▶ INPUT RECORDS:
┄┄┄┄┄┄┄┄┄┄

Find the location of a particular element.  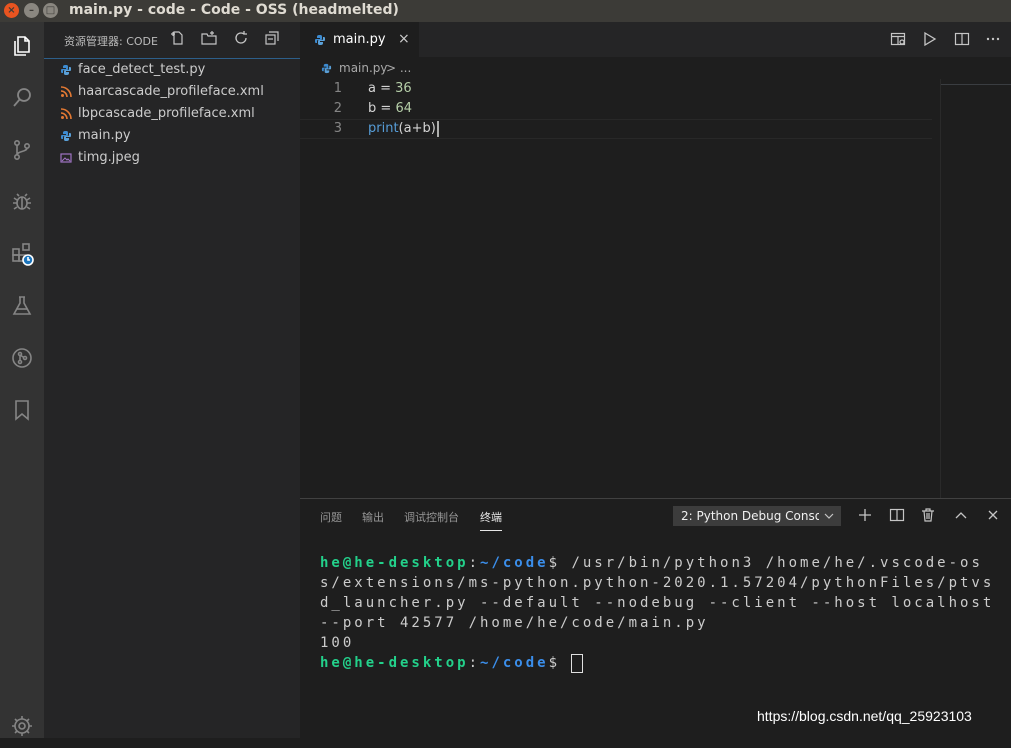

open-preview-icon is located at coordinates (899, 40).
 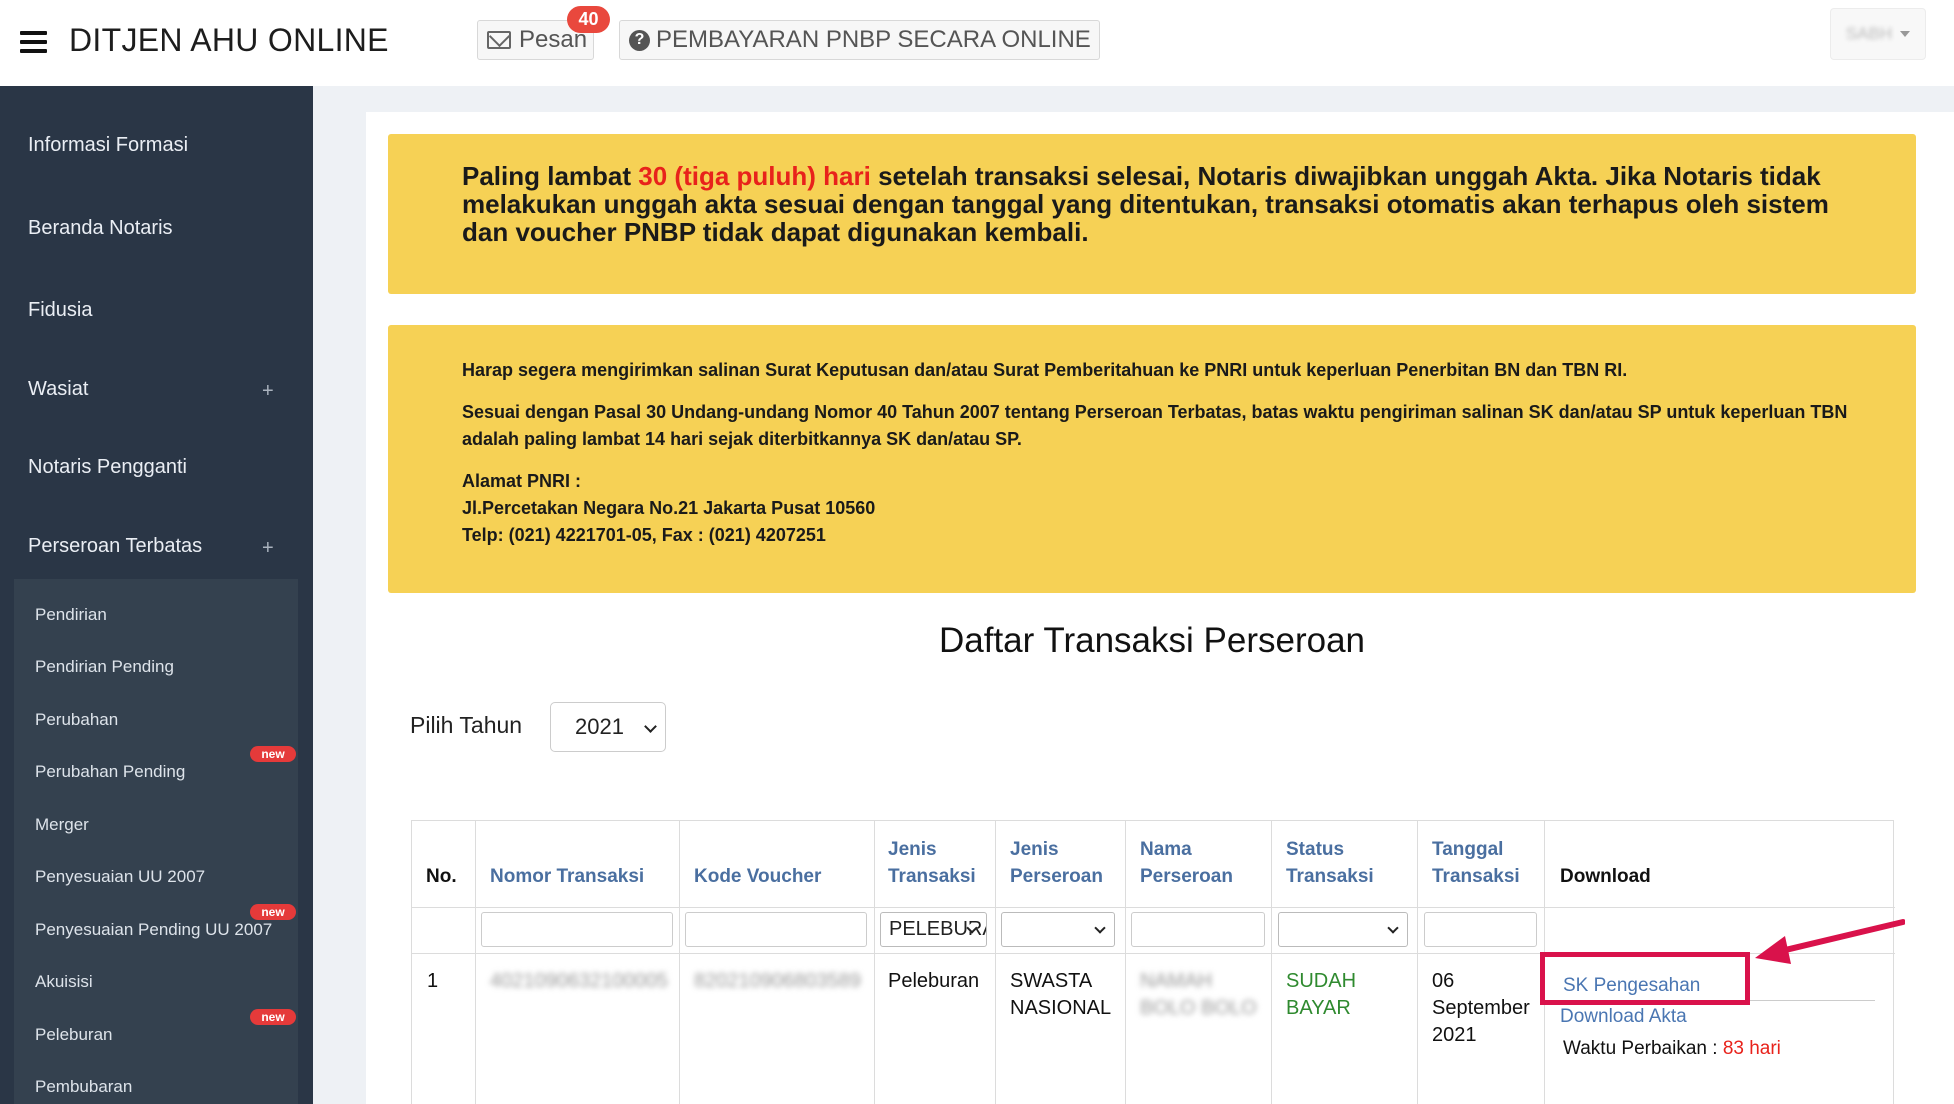 I want to click on header-jenis-transaksi-line2: Transaksi, so click(x=932, y=876).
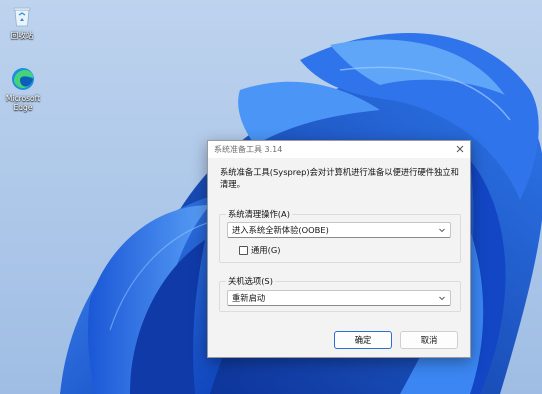 The image size is (542, 394). Describe the element at coordinates (248, 150) in the screenshot. I see `dialog-title: 系统准备工具 3.14` at that location.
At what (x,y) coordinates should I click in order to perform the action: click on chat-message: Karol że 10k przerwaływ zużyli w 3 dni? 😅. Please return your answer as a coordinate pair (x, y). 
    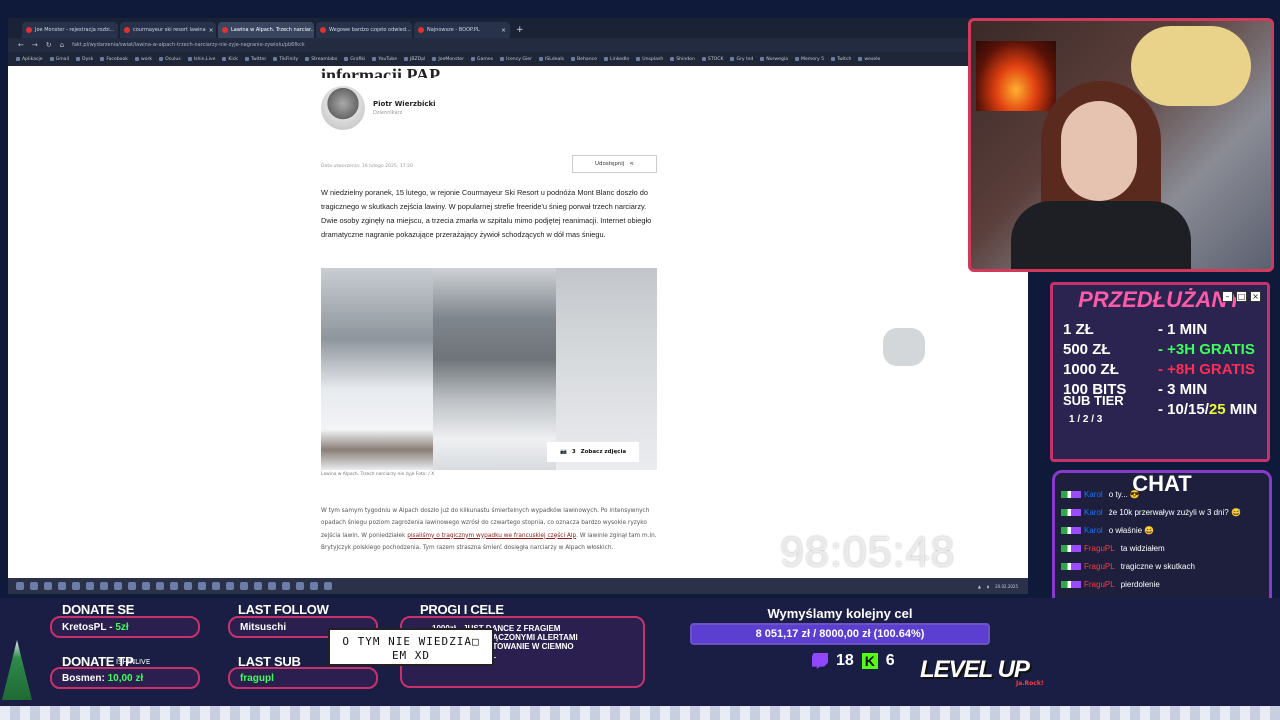
    Looking at the image, I should click on (1164, 513).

┄┄┄┄┄┄┄┄┄┄

▶ INSTRUCTIONS FOR THE TASK: Count the lines of the records above that contain the string "should", and reply with only the number.

▶ WRITTEN SOLUTION: 2